All of this would be achieved in a People Browser centered around the mu ideals - and it's continuously more difficult the more social networking sites are created with different vocabularies.
a peer to peer profiling system completely rids the need for *any* facebook/yahoo360/myspace/insertnamehere profile. all you need is a presence ID (OpenID compatible) and a presence server (if you want to keep your IP addy anonymous) like yahoo/AIM/ICQ or just an p2p IP presence broadcaster like Solipsis
At this point, "friend" relationships remain unique to the social networks. The web still lacks a generalized way to convey relationships between people's identities on the internet. The absence of this secret sauce -- an underlying framework that connects "friends" and establishes trust relationships between peers -- is what gave rise to social networks in the first place. While we've
largely outgrown the limitations of closed platforms (take e-mail or the web itself), no one has stepped forward with an open solution to managing your friends on the internet at large. We would like to place an open call to the web-programming community to solve this problem. We need a new framework based on open standards. Think of it as a structure that links individual sites and makes explicit social relationships, a way of defining micro social networks within the larger network of the web.

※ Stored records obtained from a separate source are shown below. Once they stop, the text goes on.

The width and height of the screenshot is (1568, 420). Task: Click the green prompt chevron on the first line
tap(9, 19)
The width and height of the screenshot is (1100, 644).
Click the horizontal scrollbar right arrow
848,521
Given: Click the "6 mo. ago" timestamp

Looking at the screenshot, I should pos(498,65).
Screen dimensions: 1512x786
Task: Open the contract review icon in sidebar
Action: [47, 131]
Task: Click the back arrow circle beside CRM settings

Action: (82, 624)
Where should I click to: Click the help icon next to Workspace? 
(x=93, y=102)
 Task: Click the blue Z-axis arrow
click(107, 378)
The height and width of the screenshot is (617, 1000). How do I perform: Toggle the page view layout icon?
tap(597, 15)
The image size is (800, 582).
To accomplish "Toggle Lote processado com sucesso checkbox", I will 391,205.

[There's the Friend of a Friend (FOAF) framework actually, for a common vocabulary, and quite frankly you dont need a vocabulary - everyone creates their own on the fly and it's entirely your own to use and manipulate (subjective) and objectivity is acquired over time as you share it with your friends. There's no use trying to establish what the DENOTATION of 'homey' is when EVERY relationship definition is by definition CONNOTATIVE (triumph of the subjective). There's no difference here between defining a relationship and tagging and folksonomies. I personally don't share my tags, because my tagging style is completely my own and pointless to share - I hate the wisdom of crowds - I think they're stupid. I love the wisdom of my peers however, to varying degrees]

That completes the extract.